▶ _Brief_: In the "Generated views" issue below, what does the proposed view work with instead of an iterator pair?

╭─ Passage

Generated views

Issue #133 new
john bachan created an issue

Having to write iterators because one doesn't exist to traverse your data layout is a huge burden. How would one build a column view of a float[100][100] matrix? They could create a strided_ptr<T> pointer-like iterator that knows to jump by a certain number of bytes when doing pointer arithmetic, but that's a lot of code to write. Providing upcxx::strided_ptr would probably service a lot of needs, but I'de like to give users something even more general: a view that works with an explicit length and generating function instead of iterator pair.

float matrix[10][10];

for(int col=0; col < 10; col++) {
  upcxx::rpc(rank, 
    [](view<float> column) {
      for(int row=0; row < 10; row)
        consume(column[row]);
    },
    upcxx::make_view(
      /*length=*/10,
      [&](upcxx::view_emitter<float> emit) {
        for(int row=0; row < 10; row++)

╰─
╭─ Supplied records

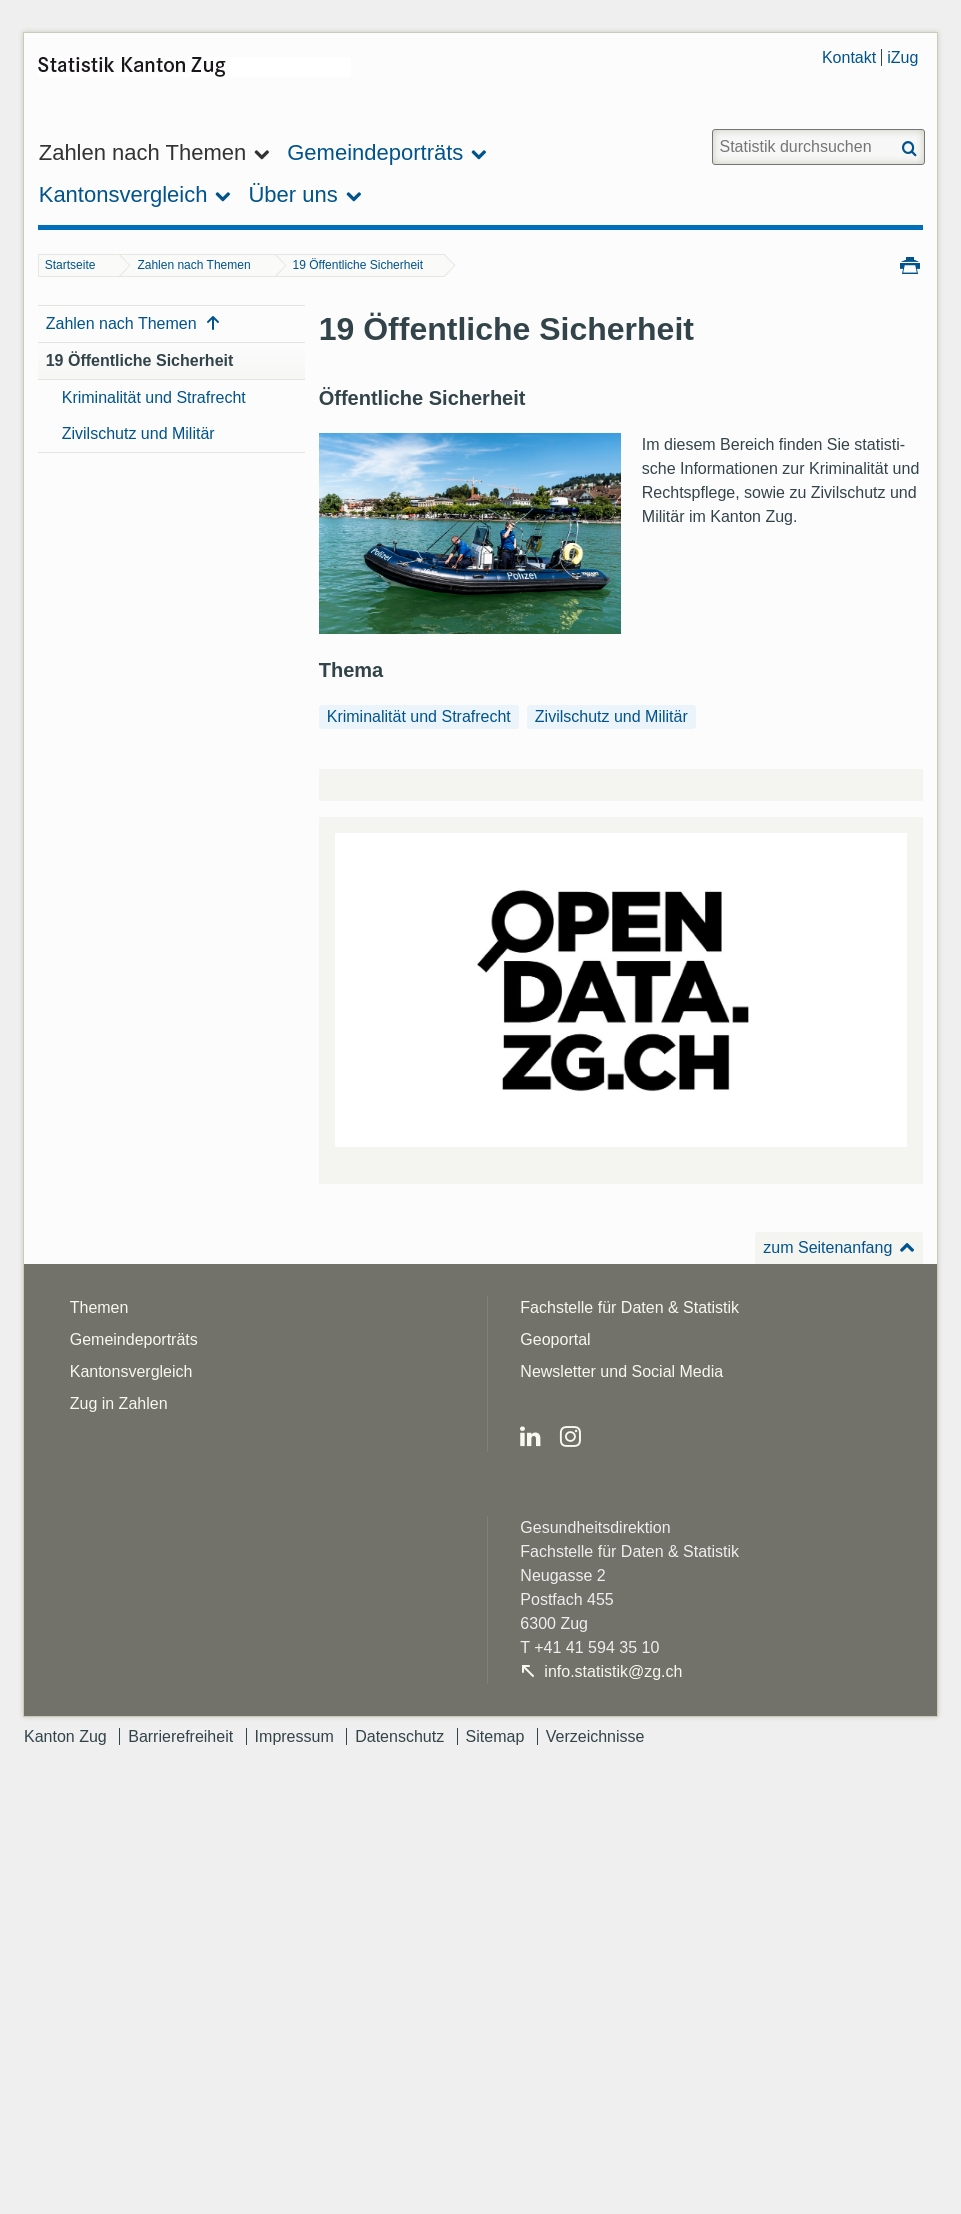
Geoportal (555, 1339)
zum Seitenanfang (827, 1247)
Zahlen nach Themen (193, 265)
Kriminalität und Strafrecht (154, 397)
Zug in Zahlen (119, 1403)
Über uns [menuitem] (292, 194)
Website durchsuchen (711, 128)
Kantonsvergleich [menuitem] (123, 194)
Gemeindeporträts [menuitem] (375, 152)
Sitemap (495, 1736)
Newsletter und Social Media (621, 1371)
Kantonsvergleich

╰─

▶ _Result for this exercise_: An explicit length and a generating function.